[Biojava-l] .sff support

Mon Feb 15 22:32:28 UTC 2010

Hi all,

I've been playing around with the sff file based on the file
format definition at NCBI.
I uploaded the output which includes the common header,
the read header and read data section for the first read
of that file.

http://home.arcor.de/cimbusch/output.txt
> I'm happy to answer questions on how the file format works
> (including the undocumented index block which I had to reverse
> engineer).
>   
Yes, I would like to know how that works.
index_magic_number:778921588 .mft
version:1.00
Couldn't find anything about ".mft" version 1.

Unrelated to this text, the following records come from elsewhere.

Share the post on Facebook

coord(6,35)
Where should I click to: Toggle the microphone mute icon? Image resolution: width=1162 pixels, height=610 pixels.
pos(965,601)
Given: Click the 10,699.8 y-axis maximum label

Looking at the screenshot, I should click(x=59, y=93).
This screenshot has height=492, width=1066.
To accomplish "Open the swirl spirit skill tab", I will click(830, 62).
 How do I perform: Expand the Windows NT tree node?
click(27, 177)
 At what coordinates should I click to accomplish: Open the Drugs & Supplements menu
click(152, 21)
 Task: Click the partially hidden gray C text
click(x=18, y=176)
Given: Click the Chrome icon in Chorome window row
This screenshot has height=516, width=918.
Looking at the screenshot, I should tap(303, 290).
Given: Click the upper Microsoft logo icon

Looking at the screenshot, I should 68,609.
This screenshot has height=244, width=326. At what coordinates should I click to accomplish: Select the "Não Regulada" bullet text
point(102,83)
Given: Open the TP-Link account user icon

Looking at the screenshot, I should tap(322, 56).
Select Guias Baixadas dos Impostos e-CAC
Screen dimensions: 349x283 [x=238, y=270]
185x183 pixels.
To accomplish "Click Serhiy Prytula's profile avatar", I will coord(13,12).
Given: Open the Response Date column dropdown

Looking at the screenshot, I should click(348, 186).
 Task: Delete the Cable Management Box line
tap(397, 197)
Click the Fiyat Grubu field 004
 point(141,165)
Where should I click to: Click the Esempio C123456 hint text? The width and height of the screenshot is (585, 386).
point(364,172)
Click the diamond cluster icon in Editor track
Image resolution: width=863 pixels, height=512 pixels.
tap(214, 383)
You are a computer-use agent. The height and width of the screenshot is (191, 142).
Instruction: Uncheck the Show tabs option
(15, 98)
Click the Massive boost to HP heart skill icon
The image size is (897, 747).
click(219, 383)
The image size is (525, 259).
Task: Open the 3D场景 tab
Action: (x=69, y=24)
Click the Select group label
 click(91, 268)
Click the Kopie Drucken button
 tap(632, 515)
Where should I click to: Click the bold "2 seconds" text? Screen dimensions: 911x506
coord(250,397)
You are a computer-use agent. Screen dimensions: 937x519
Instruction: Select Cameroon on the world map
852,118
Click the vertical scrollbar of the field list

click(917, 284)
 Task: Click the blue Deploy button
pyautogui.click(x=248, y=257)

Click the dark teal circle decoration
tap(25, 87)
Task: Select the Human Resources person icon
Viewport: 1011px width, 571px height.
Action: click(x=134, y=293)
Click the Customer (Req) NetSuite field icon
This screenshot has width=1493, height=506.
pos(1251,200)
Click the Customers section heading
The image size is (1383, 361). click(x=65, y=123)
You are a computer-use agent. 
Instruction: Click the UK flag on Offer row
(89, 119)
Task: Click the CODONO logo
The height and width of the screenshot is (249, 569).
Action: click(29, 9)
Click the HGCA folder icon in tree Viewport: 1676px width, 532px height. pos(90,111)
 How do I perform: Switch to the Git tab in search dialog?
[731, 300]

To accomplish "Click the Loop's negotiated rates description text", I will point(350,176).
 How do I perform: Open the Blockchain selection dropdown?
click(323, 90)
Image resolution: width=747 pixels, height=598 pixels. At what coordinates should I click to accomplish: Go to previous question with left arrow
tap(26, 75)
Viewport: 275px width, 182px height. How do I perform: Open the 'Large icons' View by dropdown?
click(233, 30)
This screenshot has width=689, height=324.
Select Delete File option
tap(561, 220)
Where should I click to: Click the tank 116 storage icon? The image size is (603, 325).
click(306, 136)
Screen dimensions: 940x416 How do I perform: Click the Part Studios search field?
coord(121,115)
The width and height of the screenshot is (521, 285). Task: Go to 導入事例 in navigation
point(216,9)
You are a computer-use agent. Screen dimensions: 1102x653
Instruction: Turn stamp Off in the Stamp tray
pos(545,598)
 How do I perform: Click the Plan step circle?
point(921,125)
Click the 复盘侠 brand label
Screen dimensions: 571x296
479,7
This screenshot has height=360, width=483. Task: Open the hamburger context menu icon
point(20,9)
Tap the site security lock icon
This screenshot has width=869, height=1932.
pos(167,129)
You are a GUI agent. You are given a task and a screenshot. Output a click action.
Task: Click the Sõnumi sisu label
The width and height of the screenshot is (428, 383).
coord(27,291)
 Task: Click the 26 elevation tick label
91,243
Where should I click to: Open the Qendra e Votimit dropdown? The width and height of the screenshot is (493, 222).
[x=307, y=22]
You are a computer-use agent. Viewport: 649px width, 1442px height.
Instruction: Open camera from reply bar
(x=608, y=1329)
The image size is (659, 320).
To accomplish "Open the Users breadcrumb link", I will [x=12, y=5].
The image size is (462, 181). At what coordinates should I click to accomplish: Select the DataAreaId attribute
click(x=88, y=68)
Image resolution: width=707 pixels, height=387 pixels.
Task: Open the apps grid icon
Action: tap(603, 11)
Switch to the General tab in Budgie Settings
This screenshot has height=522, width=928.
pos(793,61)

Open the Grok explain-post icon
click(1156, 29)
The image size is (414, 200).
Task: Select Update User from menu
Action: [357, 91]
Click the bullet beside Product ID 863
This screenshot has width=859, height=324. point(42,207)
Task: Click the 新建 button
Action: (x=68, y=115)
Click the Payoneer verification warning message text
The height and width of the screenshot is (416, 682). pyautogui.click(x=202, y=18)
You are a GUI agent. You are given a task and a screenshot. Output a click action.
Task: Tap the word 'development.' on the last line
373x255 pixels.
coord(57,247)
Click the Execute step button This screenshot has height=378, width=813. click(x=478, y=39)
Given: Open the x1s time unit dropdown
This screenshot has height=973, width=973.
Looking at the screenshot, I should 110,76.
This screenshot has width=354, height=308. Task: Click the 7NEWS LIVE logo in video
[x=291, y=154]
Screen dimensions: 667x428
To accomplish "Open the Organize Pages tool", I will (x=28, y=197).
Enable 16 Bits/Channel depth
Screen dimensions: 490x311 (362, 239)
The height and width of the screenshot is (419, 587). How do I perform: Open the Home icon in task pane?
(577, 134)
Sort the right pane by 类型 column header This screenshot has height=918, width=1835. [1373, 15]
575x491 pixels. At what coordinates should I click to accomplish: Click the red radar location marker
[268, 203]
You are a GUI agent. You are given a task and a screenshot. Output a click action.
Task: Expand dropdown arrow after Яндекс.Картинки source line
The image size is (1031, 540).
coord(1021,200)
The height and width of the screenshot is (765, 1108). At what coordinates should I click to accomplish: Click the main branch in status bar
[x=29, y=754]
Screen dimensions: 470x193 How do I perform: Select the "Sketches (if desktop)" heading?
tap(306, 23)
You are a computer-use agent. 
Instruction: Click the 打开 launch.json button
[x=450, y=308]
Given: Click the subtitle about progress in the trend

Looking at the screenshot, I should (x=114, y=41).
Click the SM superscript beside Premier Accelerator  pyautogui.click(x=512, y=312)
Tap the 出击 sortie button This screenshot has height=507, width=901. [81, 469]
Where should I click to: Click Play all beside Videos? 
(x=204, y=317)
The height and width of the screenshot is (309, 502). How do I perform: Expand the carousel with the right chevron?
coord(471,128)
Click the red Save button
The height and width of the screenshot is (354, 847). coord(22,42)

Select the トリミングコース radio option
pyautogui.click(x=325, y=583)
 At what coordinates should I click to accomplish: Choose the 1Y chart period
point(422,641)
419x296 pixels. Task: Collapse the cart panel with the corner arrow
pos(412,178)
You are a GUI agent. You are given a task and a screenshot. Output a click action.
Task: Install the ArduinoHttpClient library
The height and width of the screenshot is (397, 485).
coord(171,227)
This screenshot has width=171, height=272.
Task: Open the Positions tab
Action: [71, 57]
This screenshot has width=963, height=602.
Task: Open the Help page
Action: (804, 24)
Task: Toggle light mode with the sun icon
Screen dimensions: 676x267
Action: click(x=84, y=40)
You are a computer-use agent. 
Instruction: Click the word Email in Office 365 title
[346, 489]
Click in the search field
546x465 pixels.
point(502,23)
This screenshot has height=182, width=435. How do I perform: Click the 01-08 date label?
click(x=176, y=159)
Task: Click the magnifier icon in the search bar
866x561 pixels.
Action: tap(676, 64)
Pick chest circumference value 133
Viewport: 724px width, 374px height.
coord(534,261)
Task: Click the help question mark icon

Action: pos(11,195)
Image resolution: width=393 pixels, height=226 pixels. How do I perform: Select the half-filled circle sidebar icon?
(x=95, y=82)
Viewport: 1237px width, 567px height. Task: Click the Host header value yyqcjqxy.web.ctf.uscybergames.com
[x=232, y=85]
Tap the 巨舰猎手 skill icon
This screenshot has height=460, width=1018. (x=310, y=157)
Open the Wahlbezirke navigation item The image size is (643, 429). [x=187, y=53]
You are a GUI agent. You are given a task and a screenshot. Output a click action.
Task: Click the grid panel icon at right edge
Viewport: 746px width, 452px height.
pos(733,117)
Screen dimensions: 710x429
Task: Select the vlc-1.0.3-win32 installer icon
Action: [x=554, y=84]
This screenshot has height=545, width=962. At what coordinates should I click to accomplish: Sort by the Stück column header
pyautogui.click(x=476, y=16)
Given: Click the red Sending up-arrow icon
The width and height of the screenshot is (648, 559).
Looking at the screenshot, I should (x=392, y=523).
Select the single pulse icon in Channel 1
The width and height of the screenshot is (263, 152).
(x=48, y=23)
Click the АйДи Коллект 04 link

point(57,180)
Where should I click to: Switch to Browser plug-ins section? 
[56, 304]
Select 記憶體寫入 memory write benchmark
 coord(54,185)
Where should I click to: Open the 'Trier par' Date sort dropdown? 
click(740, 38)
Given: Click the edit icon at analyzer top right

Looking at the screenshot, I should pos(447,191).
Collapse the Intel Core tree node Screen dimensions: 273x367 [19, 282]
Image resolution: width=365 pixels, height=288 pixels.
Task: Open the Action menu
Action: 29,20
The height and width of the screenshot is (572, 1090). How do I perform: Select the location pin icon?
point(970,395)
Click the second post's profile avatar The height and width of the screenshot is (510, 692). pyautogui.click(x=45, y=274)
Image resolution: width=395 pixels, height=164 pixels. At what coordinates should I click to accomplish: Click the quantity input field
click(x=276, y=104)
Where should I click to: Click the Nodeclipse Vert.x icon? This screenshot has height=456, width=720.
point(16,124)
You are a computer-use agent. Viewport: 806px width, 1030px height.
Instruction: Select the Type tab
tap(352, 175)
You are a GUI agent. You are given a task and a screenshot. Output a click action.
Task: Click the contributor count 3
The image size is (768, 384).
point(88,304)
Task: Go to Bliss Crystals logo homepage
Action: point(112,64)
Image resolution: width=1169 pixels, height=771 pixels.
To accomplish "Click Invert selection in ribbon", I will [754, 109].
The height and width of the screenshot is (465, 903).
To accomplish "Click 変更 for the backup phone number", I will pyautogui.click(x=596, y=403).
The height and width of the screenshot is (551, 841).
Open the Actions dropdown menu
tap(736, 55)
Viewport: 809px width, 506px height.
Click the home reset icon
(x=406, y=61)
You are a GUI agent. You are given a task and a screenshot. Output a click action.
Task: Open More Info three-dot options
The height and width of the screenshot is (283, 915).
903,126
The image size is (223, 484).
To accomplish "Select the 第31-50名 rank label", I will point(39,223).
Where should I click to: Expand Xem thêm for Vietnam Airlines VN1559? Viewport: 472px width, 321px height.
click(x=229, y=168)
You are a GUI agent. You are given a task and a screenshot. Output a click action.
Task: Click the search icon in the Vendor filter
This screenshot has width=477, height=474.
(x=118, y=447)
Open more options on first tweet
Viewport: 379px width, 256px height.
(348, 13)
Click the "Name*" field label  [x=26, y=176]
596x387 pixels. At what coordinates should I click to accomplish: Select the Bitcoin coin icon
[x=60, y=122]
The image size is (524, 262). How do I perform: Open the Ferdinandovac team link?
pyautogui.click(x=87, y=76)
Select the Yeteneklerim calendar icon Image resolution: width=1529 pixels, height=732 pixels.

At the moment I have two classes: sffParser and sffFile
My idea was that sffParser can hold one or multiple sff files. Each 
instance of
sffFile has a hashtable with the identifiers as keys and the 
filepointers are
stored as the values.

Now I would like to find a good representation of one single "read" 
object, which
shall be accessible with an identifier like EV5RTWS02JXUUH

At the moment I'm making use of the BigInteger class to store many 
variables
but thats probably a waste of memory.
The variables for the read object I'm thinking of:

Read Header Section:

read_header_length -> int
name_length -> int
number_of_bases -> int
clip_qual_left -> int
clip_qual_right -> int
clip_adapter_left -> int
clip_adapter_right -> int
name -> string

Read Data Section:

flowgram_values -> float[]
flow_index_per_base -> int[]
bases: -> string
quality_scores -> int[]

But I'm not very familiar with the existing data structures of BioJava, 
is there
maybe already something similar?

Cheers,
 Charles